Work required: Look below for the line containing "Task: Click the Visual" and the line containing "Task: Click the Operators Management icon"; repeat exactly those two lines and all lines between them, and nothing else.

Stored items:

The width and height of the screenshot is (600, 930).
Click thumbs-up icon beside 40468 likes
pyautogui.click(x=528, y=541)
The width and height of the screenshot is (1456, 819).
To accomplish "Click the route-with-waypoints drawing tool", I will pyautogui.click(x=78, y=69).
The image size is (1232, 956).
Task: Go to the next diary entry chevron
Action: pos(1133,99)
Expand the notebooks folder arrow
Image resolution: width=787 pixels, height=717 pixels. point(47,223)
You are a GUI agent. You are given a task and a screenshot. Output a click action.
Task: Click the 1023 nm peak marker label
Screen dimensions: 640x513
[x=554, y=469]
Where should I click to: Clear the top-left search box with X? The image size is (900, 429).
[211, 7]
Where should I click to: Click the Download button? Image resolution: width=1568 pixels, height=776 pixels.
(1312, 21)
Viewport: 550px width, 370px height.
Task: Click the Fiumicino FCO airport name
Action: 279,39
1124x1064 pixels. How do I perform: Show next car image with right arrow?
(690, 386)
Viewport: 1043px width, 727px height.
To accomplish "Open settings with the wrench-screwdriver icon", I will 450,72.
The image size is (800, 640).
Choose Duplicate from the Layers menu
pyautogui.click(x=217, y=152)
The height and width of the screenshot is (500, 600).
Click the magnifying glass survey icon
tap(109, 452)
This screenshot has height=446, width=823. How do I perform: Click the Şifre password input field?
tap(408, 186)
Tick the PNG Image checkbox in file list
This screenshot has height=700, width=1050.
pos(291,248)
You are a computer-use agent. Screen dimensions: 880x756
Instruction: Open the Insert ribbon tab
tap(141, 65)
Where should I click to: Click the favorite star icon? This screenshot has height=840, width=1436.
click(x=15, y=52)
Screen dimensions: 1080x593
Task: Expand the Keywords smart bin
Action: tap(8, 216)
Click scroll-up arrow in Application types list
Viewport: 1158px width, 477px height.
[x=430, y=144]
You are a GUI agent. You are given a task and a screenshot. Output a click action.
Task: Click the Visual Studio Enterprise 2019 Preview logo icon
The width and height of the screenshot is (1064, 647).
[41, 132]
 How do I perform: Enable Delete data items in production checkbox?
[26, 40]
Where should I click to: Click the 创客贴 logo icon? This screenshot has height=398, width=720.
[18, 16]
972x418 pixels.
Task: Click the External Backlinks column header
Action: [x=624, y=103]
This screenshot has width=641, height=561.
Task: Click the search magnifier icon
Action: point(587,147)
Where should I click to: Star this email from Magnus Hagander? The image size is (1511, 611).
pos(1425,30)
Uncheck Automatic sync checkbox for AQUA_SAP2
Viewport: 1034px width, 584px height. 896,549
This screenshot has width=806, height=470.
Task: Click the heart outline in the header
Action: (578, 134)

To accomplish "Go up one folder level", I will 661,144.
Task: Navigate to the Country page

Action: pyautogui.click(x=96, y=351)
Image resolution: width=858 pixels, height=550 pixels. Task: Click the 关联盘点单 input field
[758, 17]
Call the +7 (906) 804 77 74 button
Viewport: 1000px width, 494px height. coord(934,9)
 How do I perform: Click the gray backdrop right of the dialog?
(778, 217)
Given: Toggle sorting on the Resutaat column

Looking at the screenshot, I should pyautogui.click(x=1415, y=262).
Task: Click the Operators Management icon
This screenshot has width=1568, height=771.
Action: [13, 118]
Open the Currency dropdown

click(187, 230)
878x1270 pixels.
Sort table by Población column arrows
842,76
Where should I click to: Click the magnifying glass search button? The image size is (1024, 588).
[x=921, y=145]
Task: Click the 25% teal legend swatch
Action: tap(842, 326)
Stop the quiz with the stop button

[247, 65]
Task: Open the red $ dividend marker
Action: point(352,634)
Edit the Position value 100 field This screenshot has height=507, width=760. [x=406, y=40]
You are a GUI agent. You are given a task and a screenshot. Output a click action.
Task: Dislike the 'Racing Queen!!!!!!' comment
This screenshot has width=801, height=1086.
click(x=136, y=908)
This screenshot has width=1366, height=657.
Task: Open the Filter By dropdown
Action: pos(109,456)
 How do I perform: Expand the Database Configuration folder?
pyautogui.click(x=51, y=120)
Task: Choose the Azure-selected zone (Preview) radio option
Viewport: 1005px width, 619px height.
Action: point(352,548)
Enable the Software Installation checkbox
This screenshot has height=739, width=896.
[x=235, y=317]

Response to the task:
Task: Click the Visual Studio Enterprise 2019 Preview logo icon
The width and height of the screenshot is (1064, 647).
[41, 132]
 How do I perform: Enable Delete data items in production checkbox?
[26, 40]
Where should I click to: Click the 创客贴 logo icon? This screenshot has height=398, width=720.
[18, 16]
972x418 pixels.
Task: Click the External Backlinks column header
Action: [x=624, y=103]
This screenshot has width=641, height=561.
Task: Click the search magnifier icon
Action: point(587,147)
Where should I click to: Star this email from Magnus Hagander? The image size is (1511, 611).
pos(1425,30)
Uncheck Automatic sync checkbox for AQUA_SAP2
Viewport: 1034px width, 584px height. 896,549
This screenshot has width=806, height=470.
Task: Click the heart outline in the header
Action: (578, 134)

To accomplish "Go up one folder level", I will 661,144.
Task: Navigate to the Country page

Action: pyautogui.click(x=96, y=351)
Image resolution: width=858 pixels, height=550 pixels. Task: Click the 关联盘点单 input field
[758, 17]
Call the +7 (906) 804 77 74 button
Viewport: 1000px width, 494px height. coord(934,9)
 How do I perform: Click the gray backdrop right of the dialog?
(778, 217)
Given: Toggle sorting on the Resutaat column

Looking at the screenshot, I should pyautogui.click(x=1415, y=262).
Task: Click the Operators Management icon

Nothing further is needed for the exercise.